Benefit Cliff Data

I said years ago on my Ideas Page that we need data and research on Benefit Cliffs:

Benefits Cliffs: Implicit marginal tax rates sometimes go over 100% when you consider lost subsidies as well as higher taxes. This could be trapping many people in poverty, but we don’t have a good idea of how many, because so many of the relevant subsidies operate at the state and local level. Descriptive work cataloging where all these “benefits cliffs” are and how many people they effect would be hugely valuable. You could also study how people react to benefits cliffs using the data we do have.

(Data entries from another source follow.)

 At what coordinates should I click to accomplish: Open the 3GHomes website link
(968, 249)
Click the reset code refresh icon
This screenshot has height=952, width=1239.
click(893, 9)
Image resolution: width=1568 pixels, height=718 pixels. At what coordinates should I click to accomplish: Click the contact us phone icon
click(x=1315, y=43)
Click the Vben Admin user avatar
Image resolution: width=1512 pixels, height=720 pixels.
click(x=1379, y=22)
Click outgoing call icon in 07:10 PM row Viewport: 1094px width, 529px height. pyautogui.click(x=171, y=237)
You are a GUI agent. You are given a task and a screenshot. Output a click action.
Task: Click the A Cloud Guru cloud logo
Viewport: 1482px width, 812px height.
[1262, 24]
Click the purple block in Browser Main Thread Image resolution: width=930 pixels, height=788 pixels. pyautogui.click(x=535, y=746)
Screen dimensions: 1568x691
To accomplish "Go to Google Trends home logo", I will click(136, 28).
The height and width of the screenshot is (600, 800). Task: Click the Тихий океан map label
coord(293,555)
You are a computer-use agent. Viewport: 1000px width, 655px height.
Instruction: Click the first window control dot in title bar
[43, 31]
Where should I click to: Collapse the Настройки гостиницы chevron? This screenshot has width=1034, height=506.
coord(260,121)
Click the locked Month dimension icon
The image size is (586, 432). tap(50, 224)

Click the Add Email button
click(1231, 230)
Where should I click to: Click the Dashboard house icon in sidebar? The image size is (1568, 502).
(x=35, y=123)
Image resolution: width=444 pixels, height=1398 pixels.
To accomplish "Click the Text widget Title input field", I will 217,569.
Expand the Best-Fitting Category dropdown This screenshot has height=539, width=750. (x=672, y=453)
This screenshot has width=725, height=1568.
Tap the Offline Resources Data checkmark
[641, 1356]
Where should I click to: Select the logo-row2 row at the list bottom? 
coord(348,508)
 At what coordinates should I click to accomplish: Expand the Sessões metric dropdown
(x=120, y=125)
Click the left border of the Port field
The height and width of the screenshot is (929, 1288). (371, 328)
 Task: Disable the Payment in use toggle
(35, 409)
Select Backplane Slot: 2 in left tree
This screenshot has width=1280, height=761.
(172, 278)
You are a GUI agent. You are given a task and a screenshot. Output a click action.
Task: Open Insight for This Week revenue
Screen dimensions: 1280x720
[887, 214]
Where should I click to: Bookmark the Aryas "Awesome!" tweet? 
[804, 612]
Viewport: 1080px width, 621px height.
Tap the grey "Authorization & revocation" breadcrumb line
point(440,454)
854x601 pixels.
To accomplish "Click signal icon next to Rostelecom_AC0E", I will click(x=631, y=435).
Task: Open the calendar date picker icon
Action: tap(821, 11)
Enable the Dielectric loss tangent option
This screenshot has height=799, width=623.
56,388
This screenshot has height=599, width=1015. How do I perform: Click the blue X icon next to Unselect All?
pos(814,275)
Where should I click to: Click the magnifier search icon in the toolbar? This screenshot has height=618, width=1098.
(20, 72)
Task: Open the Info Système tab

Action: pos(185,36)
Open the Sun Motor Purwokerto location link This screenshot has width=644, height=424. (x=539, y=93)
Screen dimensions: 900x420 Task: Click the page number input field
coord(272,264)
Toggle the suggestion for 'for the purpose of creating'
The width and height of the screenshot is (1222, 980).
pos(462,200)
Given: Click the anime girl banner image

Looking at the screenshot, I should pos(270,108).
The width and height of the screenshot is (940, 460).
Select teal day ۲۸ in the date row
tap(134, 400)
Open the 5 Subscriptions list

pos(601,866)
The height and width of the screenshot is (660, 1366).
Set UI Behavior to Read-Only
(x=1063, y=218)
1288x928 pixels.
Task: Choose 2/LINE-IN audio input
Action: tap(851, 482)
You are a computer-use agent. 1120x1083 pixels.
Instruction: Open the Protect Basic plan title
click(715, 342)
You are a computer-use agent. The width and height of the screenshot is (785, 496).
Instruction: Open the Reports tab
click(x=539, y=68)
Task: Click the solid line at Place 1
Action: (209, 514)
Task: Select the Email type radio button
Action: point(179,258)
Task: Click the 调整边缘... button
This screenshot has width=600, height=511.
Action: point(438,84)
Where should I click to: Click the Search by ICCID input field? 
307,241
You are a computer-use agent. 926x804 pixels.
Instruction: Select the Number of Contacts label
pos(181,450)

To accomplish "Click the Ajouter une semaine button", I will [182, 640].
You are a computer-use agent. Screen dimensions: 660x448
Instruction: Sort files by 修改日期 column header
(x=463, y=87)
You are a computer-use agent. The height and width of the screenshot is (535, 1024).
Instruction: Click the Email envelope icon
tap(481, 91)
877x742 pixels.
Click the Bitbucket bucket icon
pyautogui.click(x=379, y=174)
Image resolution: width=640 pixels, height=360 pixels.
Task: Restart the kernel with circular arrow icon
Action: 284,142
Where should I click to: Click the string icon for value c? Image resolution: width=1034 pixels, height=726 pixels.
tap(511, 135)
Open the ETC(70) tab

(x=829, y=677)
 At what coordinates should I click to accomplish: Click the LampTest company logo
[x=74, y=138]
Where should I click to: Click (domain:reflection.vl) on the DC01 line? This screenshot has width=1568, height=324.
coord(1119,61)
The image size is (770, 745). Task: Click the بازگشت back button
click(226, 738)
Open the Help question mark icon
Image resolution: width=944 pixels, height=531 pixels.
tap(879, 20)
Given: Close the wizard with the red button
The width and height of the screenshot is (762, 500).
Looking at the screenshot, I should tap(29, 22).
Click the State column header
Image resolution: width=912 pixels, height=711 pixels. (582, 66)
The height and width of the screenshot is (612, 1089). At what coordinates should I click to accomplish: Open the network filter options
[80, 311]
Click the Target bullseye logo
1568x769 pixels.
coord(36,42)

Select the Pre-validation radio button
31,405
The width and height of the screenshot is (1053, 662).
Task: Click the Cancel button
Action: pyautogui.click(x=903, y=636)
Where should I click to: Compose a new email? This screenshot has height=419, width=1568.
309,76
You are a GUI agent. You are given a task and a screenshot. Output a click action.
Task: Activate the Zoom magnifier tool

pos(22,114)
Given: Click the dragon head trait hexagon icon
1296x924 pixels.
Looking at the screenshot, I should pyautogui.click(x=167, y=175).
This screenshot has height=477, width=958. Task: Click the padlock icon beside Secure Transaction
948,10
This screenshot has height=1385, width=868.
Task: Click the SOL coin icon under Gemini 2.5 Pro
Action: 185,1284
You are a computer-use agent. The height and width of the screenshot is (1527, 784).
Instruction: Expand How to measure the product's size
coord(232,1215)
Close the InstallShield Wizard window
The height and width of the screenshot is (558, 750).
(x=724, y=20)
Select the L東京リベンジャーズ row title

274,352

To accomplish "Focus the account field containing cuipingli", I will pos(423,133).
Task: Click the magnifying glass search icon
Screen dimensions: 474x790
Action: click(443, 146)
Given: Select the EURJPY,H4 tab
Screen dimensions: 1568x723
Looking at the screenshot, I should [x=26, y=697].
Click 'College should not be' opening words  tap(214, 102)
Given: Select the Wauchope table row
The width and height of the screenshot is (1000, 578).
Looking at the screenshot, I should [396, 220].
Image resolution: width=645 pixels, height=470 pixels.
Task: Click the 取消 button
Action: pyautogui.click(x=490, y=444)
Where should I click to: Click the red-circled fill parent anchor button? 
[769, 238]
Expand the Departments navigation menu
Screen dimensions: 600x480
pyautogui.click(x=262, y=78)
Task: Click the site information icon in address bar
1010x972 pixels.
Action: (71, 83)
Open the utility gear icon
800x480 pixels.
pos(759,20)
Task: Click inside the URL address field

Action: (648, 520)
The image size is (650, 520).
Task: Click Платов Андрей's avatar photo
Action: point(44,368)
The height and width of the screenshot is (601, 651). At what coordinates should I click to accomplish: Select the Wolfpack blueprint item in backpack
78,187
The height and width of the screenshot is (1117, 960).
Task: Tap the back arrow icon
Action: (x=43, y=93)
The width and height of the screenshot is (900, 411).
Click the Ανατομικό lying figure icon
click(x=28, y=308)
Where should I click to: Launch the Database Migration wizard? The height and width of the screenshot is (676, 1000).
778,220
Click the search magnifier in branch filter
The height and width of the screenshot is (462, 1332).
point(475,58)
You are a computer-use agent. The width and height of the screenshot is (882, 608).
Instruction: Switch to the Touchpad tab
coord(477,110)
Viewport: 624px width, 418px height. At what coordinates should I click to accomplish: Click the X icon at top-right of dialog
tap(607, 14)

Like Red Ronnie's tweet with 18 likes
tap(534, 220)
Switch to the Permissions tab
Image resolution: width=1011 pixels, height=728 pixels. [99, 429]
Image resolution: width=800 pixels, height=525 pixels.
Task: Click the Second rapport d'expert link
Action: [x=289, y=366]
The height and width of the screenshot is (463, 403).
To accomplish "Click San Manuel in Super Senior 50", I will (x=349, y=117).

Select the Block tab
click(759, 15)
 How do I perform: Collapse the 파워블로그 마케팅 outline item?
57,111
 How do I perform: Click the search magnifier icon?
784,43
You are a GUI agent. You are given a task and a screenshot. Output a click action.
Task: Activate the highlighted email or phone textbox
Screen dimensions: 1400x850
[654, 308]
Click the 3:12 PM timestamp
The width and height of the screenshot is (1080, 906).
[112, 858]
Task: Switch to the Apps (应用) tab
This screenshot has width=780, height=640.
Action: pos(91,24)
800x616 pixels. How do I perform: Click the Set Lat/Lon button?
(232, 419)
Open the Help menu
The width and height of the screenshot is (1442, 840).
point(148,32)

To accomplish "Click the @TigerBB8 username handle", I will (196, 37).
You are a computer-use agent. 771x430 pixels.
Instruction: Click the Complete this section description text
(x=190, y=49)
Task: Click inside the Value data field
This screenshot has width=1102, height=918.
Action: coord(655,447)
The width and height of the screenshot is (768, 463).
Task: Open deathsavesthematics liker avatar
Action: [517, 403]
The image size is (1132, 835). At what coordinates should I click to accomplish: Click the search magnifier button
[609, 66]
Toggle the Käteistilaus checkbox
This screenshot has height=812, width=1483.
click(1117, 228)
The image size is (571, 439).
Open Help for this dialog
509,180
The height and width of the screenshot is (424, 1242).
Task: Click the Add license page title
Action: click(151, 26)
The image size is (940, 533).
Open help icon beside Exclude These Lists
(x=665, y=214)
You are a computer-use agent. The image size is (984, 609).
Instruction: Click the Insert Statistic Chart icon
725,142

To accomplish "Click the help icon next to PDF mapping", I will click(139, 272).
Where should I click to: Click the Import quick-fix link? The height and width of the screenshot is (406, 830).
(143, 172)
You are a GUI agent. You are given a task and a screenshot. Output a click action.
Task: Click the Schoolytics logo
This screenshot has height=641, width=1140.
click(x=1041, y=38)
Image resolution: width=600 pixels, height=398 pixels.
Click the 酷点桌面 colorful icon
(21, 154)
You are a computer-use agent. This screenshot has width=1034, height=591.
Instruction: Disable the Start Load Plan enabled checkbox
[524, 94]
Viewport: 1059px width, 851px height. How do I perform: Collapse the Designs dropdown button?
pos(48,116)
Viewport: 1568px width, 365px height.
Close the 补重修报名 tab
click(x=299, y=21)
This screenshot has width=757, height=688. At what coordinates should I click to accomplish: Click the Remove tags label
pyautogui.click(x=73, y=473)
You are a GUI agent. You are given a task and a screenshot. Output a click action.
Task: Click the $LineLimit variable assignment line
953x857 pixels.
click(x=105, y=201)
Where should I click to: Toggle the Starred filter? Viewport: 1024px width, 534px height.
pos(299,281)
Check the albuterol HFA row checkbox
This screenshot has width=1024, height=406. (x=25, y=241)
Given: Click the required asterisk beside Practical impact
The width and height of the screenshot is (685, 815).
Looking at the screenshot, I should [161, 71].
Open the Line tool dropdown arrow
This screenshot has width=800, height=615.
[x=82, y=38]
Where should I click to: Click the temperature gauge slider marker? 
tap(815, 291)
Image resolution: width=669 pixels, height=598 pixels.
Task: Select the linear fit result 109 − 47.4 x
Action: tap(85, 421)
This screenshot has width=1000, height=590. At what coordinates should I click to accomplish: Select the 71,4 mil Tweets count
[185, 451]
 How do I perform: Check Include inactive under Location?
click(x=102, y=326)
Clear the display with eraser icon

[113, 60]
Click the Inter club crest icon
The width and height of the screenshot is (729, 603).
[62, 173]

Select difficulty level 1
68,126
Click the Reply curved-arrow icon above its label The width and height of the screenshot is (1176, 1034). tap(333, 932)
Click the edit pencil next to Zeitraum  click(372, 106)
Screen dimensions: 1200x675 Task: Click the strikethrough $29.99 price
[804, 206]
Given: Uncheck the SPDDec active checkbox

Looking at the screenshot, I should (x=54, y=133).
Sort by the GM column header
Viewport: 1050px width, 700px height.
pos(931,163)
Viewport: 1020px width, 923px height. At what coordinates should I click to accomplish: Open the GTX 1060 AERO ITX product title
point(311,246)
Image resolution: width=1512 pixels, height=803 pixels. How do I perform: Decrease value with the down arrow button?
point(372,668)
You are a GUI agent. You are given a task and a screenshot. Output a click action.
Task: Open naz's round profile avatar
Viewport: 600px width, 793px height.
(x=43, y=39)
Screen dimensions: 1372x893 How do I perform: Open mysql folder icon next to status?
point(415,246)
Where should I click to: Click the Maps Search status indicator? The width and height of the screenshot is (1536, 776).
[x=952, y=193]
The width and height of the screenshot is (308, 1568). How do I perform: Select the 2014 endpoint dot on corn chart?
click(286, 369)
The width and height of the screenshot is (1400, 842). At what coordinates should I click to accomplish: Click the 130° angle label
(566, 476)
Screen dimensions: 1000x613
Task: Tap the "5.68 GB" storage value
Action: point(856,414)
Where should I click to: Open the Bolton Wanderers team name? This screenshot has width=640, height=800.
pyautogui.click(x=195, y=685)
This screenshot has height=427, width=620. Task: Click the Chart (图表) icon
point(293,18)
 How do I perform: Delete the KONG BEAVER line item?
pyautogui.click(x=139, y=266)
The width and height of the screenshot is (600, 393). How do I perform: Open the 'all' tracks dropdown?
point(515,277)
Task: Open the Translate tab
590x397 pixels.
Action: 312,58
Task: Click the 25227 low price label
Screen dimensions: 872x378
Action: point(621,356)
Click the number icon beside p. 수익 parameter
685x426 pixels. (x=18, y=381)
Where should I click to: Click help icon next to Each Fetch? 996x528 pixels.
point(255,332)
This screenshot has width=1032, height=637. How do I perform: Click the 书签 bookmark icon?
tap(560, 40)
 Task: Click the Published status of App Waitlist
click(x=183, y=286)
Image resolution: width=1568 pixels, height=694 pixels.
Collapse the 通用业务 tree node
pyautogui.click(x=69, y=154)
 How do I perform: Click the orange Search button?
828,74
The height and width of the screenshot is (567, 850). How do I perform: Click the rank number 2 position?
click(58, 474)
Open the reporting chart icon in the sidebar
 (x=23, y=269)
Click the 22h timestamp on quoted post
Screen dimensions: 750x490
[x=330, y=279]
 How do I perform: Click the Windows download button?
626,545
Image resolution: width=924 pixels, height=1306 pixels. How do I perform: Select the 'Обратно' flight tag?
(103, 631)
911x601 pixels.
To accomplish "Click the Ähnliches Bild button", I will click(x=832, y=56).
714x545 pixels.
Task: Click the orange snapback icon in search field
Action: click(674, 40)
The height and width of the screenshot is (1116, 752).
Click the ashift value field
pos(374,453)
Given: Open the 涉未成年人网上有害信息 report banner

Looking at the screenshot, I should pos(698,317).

But it turns out* that the Atlanta Fed has now done the big project I’d hoped some big institution would take on and put together the data on benefits cliffs. They even share it with an easy-to-use tool that lets you see how this applies to your own family. Based on your family’s location, size, ages, assets, and expenses, you can see how the amount of public assistance you are eligible for varies with your income:

Then see how your labor income plus public assistance changes how well off you are in terms of real resources as your labor income rises:

For a family like mine with 3 kids and 2 married adults in Providence, Rhode Island, it shows a benefit cliff at $67,000 per year. The family suddenly loses access to SNAP benefits as their labor income goes over $67k, making them worse off than before their raise unless their labor income goes up to at least $83,000 per year.

I’ve long been concerned that cliffs like this in poorly designed welfare programs will trap people in (or near) poverty, where they avoid taking a job, or working more hours, or going for a promotion, or getting married, in order to protect their benefits. This makes economic sense for them over a 1-year horizon but could keep them from climbing to independence and the middle-class in the longer run. You can certainly find anecdotes to this effect, but it has been hard to measure how important the problem is overall given the complex interconnections between federal, state, and local programs and family circumstances.

I look forward to seeing the research that will be enabled by the full database that the Atlanta Fed has put together, and I’m updating my ideas page to reflect this.

*I found out about this database from Jeremy’s post yesterday. Mentioning it again today might seem redundant, but I didn’t want this amazing tool to get overlooked for being shared toward the bottom of a long post that is mainly about why another blogger is wrong. I do love Jeremy’s original post, it takes me back to the 2010-era glory days of the blogosphere that often featured long back-and-forth debates. Jeremy is obviously right on the numbers, but if there is value in Green’s post, it is highlighting the importance of what he calls the “Valley of Death” and what we call benefit cliffs. The valley may not be as wide as Green says it is and it may be old news to professional tax economists, but I still think it is a major problem, and one that could be fixed with smarter benefit designs if it became recognized as such.